Hydrogen has long been considered an ideal fuel for transportation; it is abundant and can be used to run a fuel cell, which is much more efficient than internal combustion engines, and that also eliminates the formation of gaseous byproducts that are detrimental to the environment.
For use in transportation, a fuel ideally should be lightweight to maintain overall fuel efficiency and pack a high energy content into a small volume. Unfortunately, under normal conditions, pure hydrogen has a low energy density per unit volume, presenting technical challenges for its use in vehicles capable of traveling 300 miles or more on a single fuel tank—a benchmark target set by DOE.
In order to overcome some of the energy density issues associated with pure hydrogen, work within the Chemical Hydrogen Storage Center of Excellence has focused on using a class of materials known as chemical hydrides. Hydrogen can be released from these materials and potentially used to run a fuel cell. These compounds can be thought of as "chemical fuel tanks" because of their hydrogen storage capacity.
Ammonia borane (AB) is a potential hydrogen releasing fuel.In this Los Alamos National Laboratory graphic, the AB would be used on-board the vehicle to run a fuel cell. Once hydrogen is released, the AB could then be regenerated and reused. In the scheme shown, the recycle of dehydrogenated fuel back into AB would take place off-board the vehicle.
Ammonia borane is an attractive example of a chemical hydride because its hydrogen storage capacity approaches a whopping 20 percent by weight. The chief drawback of ammonia borane, however, has been the lack of energy-efficient methods to reintroduce hydrogen back into the spent fuel once it has been released. In other words, after hydrogen release, ammonia borane couldn't be adequately recycled.
Los Alamos researchers have been working with University of Alabama colleagues on developing methods for the efficient recycling of ammonia borane. The research team discovered that a specific form of dehydrogenated fuel, called polyborazylene, could be recycled with relative ease using modest energy input. This development is a significant step toward using ammonia borane as a possible energy carrier for transportation purposes.
"This research represents a breakthrough in the field of hydrogen storage and has significant practical applications," said Dr. Gene Peterson, leader of the Chemistry Division at Los Alamos. "The chemistry is new and innovative, and the research team is to be commended on this excellent achievement."
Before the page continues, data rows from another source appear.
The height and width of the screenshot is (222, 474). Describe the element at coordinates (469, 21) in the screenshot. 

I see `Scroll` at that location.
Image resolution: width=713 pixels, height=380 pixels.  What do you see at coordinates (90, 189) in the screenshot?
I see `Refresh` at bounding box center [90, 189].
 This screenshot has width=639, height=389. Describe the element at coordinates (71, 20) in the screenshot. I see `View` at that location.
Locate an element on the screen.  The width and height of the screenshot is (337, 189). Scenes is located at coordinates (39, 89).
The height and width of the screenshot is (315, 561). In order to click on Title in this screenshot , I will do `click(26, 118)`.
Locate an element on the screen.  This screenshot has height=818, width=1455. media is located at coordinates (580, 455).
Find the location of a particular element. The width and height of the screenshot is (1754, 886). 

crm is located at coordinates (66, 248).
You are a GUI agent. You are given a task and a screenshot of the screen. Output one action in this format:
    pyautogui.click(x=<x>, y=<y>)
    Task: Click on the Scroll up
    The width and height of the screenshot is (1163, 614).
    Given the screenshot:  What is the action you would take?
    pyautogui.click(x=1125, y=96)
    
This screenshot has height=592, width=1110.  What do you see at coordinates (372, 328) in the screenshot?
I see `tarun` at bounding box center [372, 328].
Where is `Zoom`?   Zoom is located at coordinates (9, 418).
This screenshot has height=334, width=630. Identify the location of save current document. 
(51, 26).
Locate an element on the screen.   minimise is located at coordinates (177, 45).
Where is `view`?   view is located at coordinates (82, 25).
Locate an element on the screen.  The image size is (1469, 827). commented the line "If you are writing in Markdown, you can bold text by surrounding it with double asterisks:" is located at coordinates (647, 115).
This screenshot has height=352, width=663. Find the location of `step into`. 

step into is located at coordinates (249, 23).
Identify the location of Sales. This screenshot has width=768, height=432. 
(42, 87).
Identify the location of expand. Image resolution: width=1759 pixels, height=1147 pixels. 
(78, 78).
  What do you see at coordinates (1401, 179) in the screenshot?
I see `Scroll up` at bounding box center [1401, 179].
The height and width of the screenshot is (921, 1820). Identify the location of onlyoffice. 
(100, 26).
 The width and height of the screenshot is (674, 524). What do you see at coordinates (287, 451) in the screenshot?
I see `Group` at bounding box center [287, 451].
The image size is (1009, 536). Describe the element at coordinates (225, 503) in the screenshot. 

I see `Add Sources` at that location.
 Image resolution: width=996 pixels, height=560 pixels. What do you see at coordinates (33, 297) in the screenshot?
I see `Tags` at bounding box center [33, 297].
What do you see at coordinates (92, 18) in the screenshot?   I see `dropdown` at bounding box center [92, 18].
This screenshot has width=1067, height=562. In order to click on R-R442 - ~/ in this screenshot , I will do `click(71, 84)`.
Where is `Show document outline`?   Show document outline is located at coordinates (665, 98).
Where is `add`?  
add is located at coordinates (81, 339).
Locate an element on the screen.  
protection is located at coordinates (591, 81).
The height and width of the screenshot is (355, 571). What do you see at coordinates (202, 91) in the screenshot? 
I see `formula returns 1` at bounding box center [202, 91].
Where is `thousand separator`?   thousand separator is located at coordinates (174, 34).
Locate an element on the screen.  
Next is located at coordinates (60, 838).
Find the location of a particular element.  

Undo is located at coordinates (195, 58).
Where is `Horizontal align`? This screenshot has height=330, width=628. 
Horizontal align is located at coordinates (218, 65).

The Chemical Hydrogen Storage Center of Excellence is one of three Center efforts funded by DOE. The other two focus on hydrogen sorption technologies and storage in metal hydrides. The Center of Excellence is a collaboration between Los Alamos, Pacific Northwest National Laboratory, and academic and industrial partners.
Referring to the work described in the Angewandte Chemie article, Los Alamos researcher John Gordon, corresponding author for the paper, stated, "Collaboration encouraged by our Center model was responsible for this breakthrough. At the outset there were myriad potential reagents with which to attempt this chemistry."
"The predictive calculations carried out by University of Alabama professor Dave Dixon's group were crucial in guiding the experimental work of Los Alamos postdoctoral researcher Ben Davis," Gordon added. "The excellent synergy between these two groups clearly enabled this advance."
The research team currently is working with colleagues at The Dow Chemical Company, another Center partner, to improve overall chemical efficiencies and move toward large-scale implementation of hydrogen-based fuels within the transportation sector.